La denominada popular y mundialmente Mezquita de Córdoba, también llamada Santísima Iglesia Catedral por la Iglesia Católica, no es una cosa ni la otra: son las dos o ninguna. O un templo ecuménico (que no ecumenista) habilitado para el rezo compartido. O un monumento laico (que no laicista) como Santa Sofía en Estambul. Así se zanjaría el debate sobre la funcionalidad de un monumento singular y único en el planeta, reclamo universal de Córdoba, catalogado y protegido con dinero público como BIC por el Ministerio de Cultura, declarado Monumento Nacional en 1882 y Patrimonio de la Humanidad en 1984. Hablaríamos de una decisión política coherente con su trascendencia histórica, artística y espiritual, que hubiera sido posible hace apenas unos años, si no fuera porque ya no pertenece a los cordobeses, ni a los andaluces, ni a los españoles: es propiedad privada de la Iglesia Católica.
El 2 de marzo de 2006, coincidiendo con la problemática de aquellas vigas en subasta, la Iglesia Católica inmatriculó (es decir, inscribió por primera vez) la Mezquita y Catedral de Córdoba en el Registro de la Propiedad.

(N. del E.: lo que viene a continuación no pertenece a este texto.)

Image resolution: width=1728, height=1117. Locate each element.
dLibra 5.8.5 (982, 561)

A su nombre, por supuesto. Nadie antes había movido un dedo al respecto. Ni el Cabildo que la ocupaba de “hecho” sin pagar el IBI (la Unión Europea ha enviado reiteradas órdenes al Gobierno para que se lo exija). Pero tampoco las administraciones públicas que subvencionan sus reformas con nuestro dinero. Una sencilla ley hubiera bastado para catalogarla como bien de dominio público.

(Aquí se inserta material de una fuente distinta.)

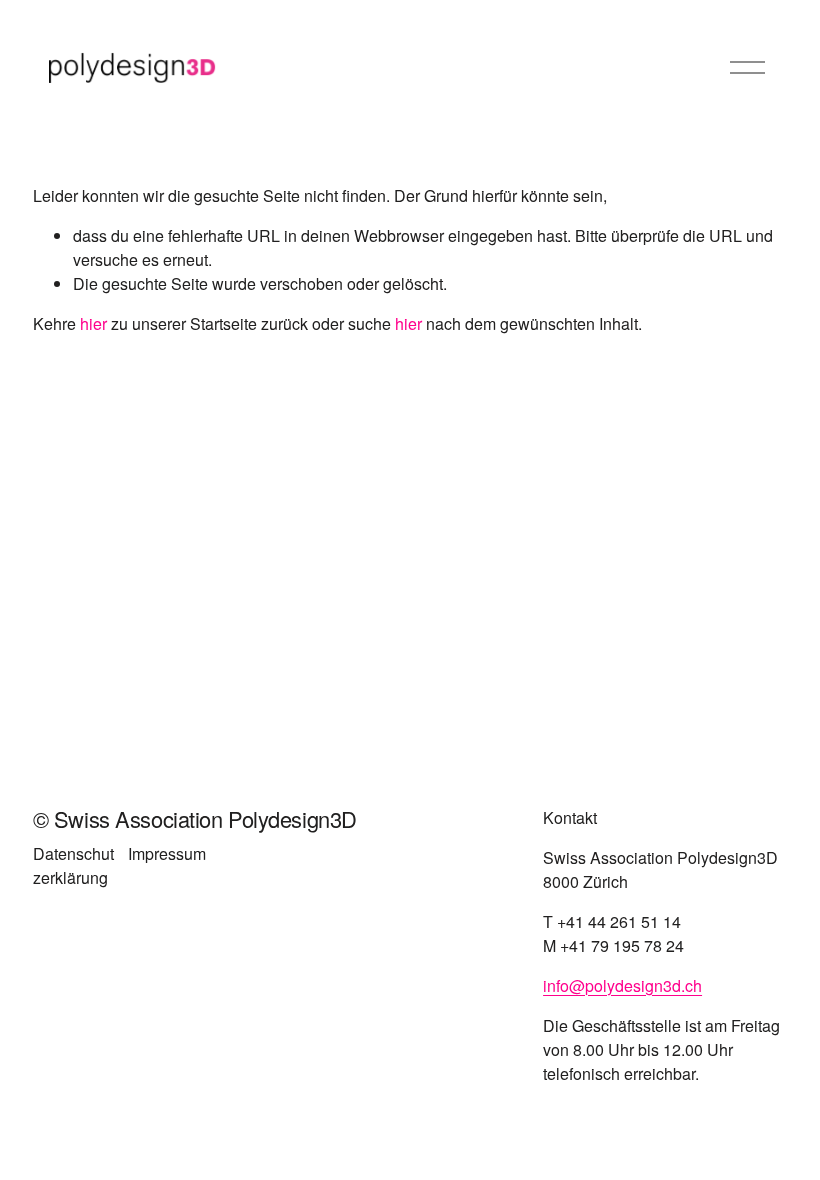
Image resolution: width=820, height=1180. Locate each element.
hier (93, 323)
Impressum (167, 853)
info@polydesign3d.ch (622, 985)
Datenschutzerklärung (73, 865)
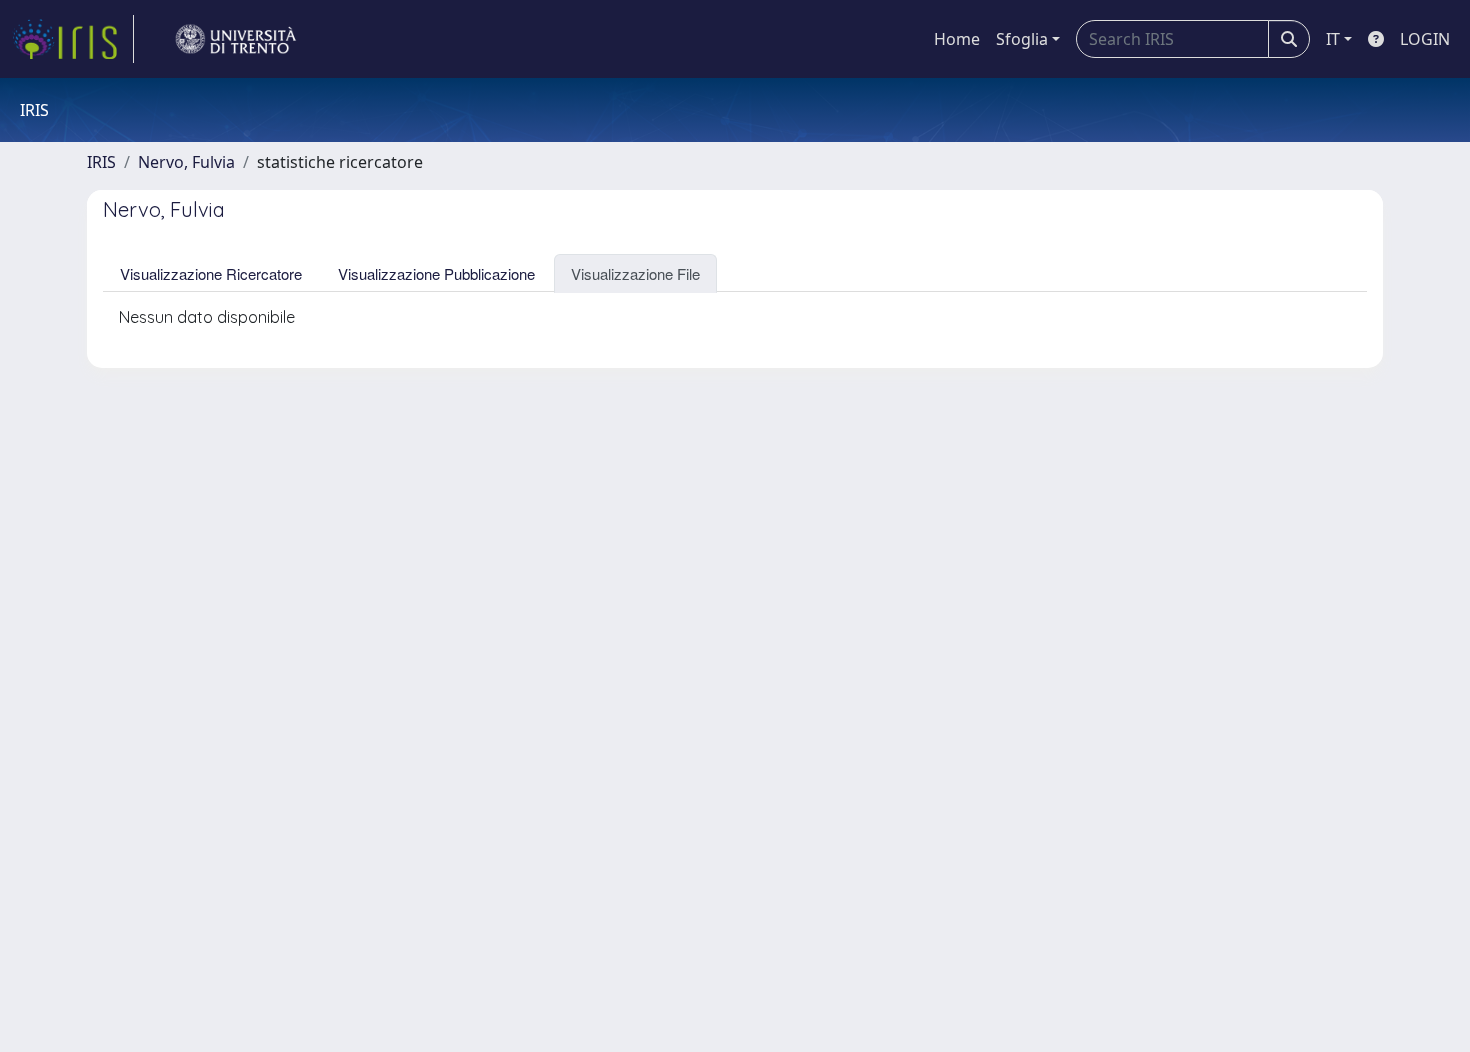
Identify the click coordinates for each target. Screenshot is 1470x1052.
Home (957, 39)
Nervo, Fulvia (186, 162)
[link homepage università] (236, 39)
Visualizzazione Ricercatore (211, 273)
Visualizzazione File (635, 273)
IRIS (101, 162)
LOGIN (1425, 39)
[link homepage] (73, 39)
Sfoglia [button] (1022, 39)
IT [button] (1333, 39)
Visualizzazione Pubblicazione (436, 273)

El Obispado alegó como título justificativo para hacerla suya la “toma de posesión” (que no de propiedad) en 1236, cuando se trazó sobre el pavimento una franja de ceniza en forma de cruz diagonal con las letras de los alfabetos griego y latino. La posesión en el tiempo no sirve para adquirir bienes de dominio público. Ni el Acueducto de Segovia. Ni el Teatro de Mérida. Itálica. Pero la Mezquita y Catedral de Córdoba, las dos cosas o ninguna, no estaba inventariada como bien de dominio público.
Mientras el resto de los mortales tenemos que hipotecarnos hasta las cejas para comprarnos un piso, a la Iglesia Católica le bastó el regalo impagable de una reforma de la Ley Hipotecaria promovida por Aznar, inconstitucional a mi juicio, que la equipara con el mismísimo Estado a estos efectos adquisitivos y registrales. El artículo 206 de esta ley la autoriza, cuando carezca de título escrito de dominio, para inscribir los bienes inmuebles “mediante la oportuna certificación librada por el funcionario a cuyo cargo esté la administración de los mismos”. El funcionario es un canónigo que no es funcionario. Le sobra su palabra para afirmar que algo es suyo. Y gratuitamente.
Una inscripción así no es oponible frente a terceros hasta pasados dos años. Hasta entonces, cualquiera podría atacar la validez del presunto título adquisitva. Casualmente, se aprueba la Ley de Patrimonio Histórico Andaluz en 2007. Y en una disposición adicional dedicada exclusivamente a la Iglesia Católica, la Administración andaluza renuncia a ejercer los derechos de tanteo y retracto sobre los bienes inscritos de esa manera. En apenas un año, la Iglesia Católica había blindado legalmente los papeles de propiedad que antes no tenía sobre la Mezquita y Catedral, a la que a partir de entonces llamaría en sus folletos exclusivamente Santísima Iglesia Catedral de Córdoba. Toma la parte por el todo. Y hace suyo el todo. Con la complicidad y el silencio de los que se sientan a la derecha y a la izquierda del padre.